[PATCH V5 01/15] ACPI: MCFG: Move mmcfg_list management to drivers/acpi

Jayachandran Chandrashekaran Nair jayachandran.chandrashekaran at broadcom.com
Wed Mar 9 02:10:56 PST 2016

Hi Tomasz,

On Wed, Mar 9, 2016 at 2:43 PM, Tomasz Nowicki <tn at semihalf.com> wrote:
> Hi Bjorn,
> Thanks for your pointers! See my comments inline. Aslo, can you please have
> a look at my previous patch set v4 and check how many of your comments are
> already addressed there. We may want to back to it then.
> https://lkml.org/lkml/2016/2/4/646
> Especially patches [0-6] which handle MMCONFIG refactoring.
> On 05.03.2016 05:14, Bjorn Helgaas wrote:
>> On Fri, Mar 04, 2016 at 02:05:56PM +0530, Jayachandran Chandrashekaran
>> Nair wrote:
>>> On Fri, Mar 4, 2016 at 4:21 AM, Bjorn Helgaas <helgaas at kernel.org> wrote:
>>>> Hi Tomasz, Jayachandran, et al,
>>>> On Tue, Feb 16, 2016 at 02:53:31PM +0100, Tomasz Nowicki wrote:
>>>>> From: Jayachandran C <jchandra at broadcom.com>
>>>>> Move pci_mmcfg_list handling to a drivers/acpi/pci_mcfg.c. This is
>>>>> to share the API and code with ARM64 later. The corresponding
>>>>> declarations are moved from asm/pci_x86.h to linux/pci-acpi.h
>>>>> As a part of this we introduce three functions that can be
>>>>> implemented by the arch code: pci_mmconfig_map_resource() to map a
>>>>> mcfg entry, pci_mmconfig_unmap_resource to do the corresponding
>>>>> unmap and pci_mmconfig_enabled to see if the arch setup of
>>>>> mcfg entries was successful. We also provide weak implementations
>>>>> of these, which will be used from ARM64. On x86, we retain the
>>>>> old logic by providing platform specific implementation.
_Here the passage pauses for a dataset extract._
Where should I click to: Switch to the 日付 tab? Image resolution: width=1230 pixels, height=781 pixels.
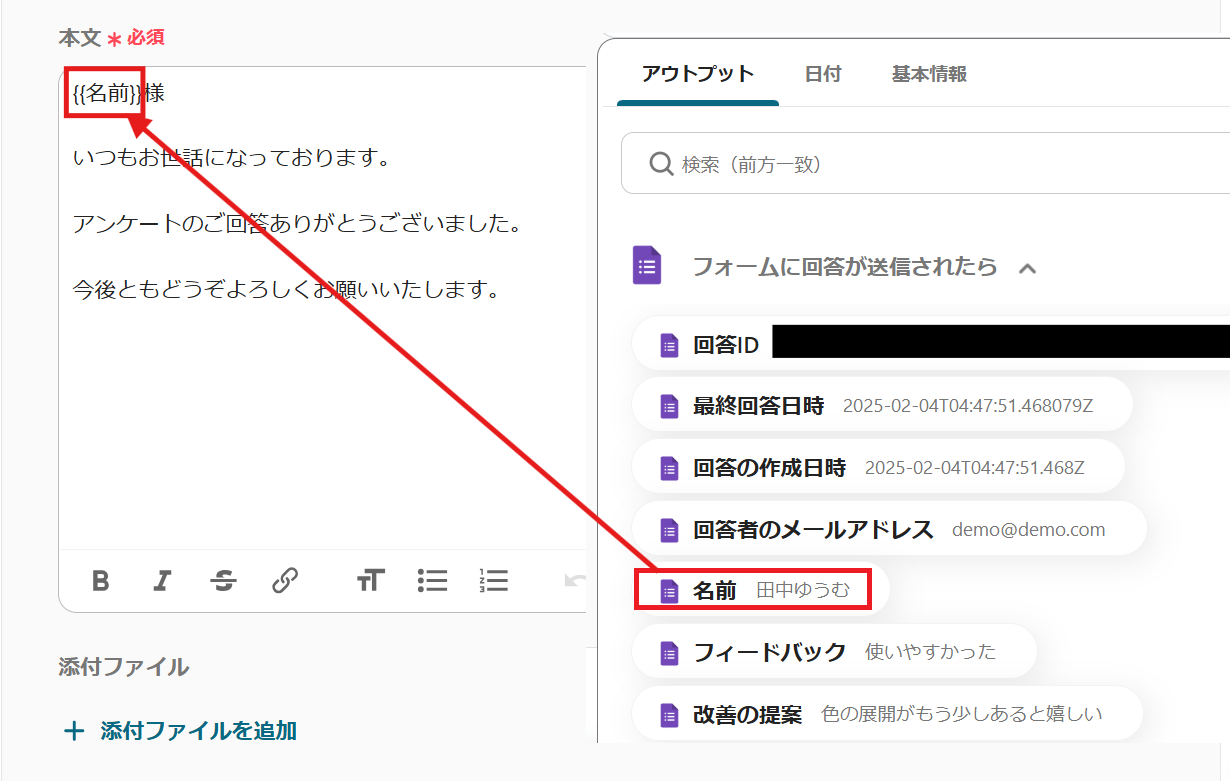click(822, 74)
>>>>> This patch is purely rearranging code, it should not have any
>>>>> impact on the logic of MCFG parsing or list handling.
>>>> I definitely want to figure out how to make this work well on ARM64.
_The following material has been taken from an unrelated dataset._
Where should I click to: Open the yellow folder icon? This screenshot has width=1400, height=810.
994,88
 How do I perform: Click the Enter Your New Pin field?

>>>> I need to ponder this some more, so these are just some initial
>>>> thoughts.
>>>> My first impression is that (a) the x86 MCFG code is an unmitigated
>>>> disaster, and (b) we're trying a little too hard to make that mess
>>>> generic.  I think we might be better served if we came up with some
>>>> cleaner, more generic code that we can use for ARM64 today, and
>>>> migrate x86 toward that over time.
>>>> My concern is that if we elevate the current x86 code to be
>>>> "arch-independent", we will be perpetuating some interfaces and
>>>> designs that shouldn't be allowed to escape arch/x86.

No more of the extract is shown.